きっと、それは愛じゃないの社会のダストダスのレビュー・感想・評価

きっと、それは愛じゃない(2022年製作の映画)
3.5
リリー・ジェームズが幼馴染で初キスの相手で、そのあと何もなかったというのは、ある意味ミラクルではないのか。

口当たりの良いロマコメかと思えば意外と真面目というか、テンポ感も結構もっさりで思っていたものとは少し違ったけど作品としての満足度は高め。リリー・ジェームズ(シンデレラ)がディズニープリンセスコメンテーターをする映画と書けば、一気に香ばしさが倍増しそうではある。

ドキュメンタリー監督のゾーイは、幼馴染のカズがお見合い結婚をすると聞いて仰天。このご時世に親が選んだ相手と愛のない結婚だと?興味を持ったゾーイは新作の企画が暗すぎて却下されていたこともあり、カズの結婚までの軌跡を追ったドキュメンタリー作品を制作することにする。

リリー・ジェームズが主演だからか、プリンセスネタがちょっとくどめだったが、それぞれさり気なく本作の内容に当てはめているのもポイント。そういえば、ドキュメンタリー作品のプローデューサー達は「多様性が—」とか「白人女性監督だと―」とか言っているので、どことなく某マウスオブハウスを想起させる。

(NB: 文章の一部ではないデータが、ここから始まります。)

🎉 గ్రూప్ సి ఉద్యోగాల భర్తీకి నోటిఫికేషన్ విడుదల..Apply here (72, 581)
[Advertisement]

前半に撮ってたドキュメンタリーを上映する部分があるけど、そこのエピソードが淡白というか、完成した作品をじっくり観るパートだと思っていたが、あっさりしすぎていて少し肩透かし。感情的にはクライマックスにくる部分だと思っていたので、もう少し見せて欲しかった。序盤に少しだけ話に出てきた人が登場して「誰だっけ?」って、なってしまうところもあった。

異文化間で恋愛結婚した人たちのその後が描かれるのに対して、本作のメインのはずのお見合い結婚のほうは「やっぱりお見合いなんてあまり良くないなー」で片付いてしまいそうなまとめ方にも見える。でも、イギリスの離婚率50%以上のうち、お見合い婚の離婚率はわずか6%というデータが劇中で出てくるけど、日本よりも人種や文化的に多様な国でそんな歴然の差があるのはちょっとビックリ。

どっちかといえばお見合いよりも西洋とムスリム文化の違いの映画か。